§ **Instructions for the task**
Print every line of the records below exactly as it reads.

===== Data to examine =====

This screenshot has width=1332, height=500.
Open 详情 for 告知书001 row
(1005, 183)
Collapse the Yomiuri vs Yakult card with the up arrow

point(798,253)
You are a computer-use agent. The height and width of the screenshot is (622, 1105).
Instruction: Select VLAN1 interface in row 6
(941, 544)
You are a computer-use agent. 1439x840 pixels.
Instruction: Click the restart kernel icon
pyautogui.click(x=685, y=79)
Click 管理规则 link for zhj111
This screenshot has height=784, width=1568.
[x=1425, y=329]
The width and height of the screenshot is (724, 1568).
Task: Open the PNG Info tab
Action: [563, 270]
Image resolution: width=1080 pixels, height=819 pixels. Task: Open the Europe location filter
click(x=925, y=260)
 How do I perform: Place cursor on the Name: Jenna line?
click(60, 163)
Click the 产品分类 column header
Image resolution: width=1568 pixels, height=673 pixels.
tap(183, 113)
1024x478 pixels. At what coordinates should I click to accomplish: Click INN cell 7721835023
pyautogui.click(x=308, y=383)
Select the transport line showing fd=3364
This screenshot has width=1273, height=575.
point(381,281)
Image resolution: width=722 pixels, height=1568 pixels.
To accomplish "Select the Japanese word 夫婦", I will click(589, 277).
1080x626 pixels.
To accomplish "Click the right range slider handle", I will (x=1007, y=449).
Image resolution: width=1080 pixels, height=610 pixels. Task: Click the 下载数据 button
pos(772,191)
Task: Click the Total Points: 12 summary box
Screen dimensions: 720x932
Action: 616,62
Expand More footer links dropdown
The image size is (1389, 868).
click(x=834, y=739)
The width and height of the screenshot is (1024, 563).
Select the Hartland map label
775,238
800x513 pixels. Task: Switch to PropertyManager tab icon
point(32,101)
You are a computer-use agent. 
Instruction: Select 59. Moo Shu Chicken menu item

=====

§ **Answer to the exercise**
This screenshot has width=1332, height=500.
Open 详情 for 告知书001 row
(1005, 183)
Collapse the Yomiuri vs Yakult card with the up arrow

point(798,253)
You are a computer-use agent. The height and width of the screenshot is (622, 1105).
Instruction: Select VLAN1 interface in row 6
(941, 544)
You are a computer-use agent. 1439x840 pixels.
Instruction: Click the restart kernel icon
pyautogui.click(x=685, y=79)
Click 管理规则 link for zhj111
This screenshot has height=784, width=1568.
[x=1425, y=329]
The width and height of the screenshot is (724, 1568).
Task: Open the PNG Info tab
Action: [563, 270]
Image resolution: width=1080 pixels, height=819 pixels. Task: Open the Europe location filter
click(x=925, y=260)
 How do I perform: Place cursor on the Name: Jenna line?
click(60, 163)
Click the 产品分类 column header
Image resolution: width=1568 pixels, height=673 pixels.
tap(183, 113)
1024x478 pixels. At what coordinates should I click to accomplish: Click INN cell 7721835023
pyautogui.click(x=308, y=383)
Select the transport line showing fd=3364
This screenshot has width=1273, height=575.
point(381,281)
Image resolution: width=722 pixels, height=1568 pixels.
To accomplish "Select the Japanese word 夫婦", I will click(589, 277).
1080x626 pixels.
To accomplish "Click the right range slider handle", I will (x=1007, y=449).
Image resolution: width=1080 pixels, height=610 pixels. Task: Click the 下载数据 button
pos(772,191)
Task: Click the Total Points: 12 summary box
Screen dimensions: 720x932
Action: 616,62
Expand More footer links dropdown
The image size is (1389, 868).
click(x=834, y=739)
The width and height of the screenshot is (1024, 563).
Select the Hartland map label
775,238
800x513 pixels. Task: Switch to PropertyManager tab icon
point(32,101)
You are a computer-use agent. 
Instruction: Select 59. Moo Shu Chicken menu item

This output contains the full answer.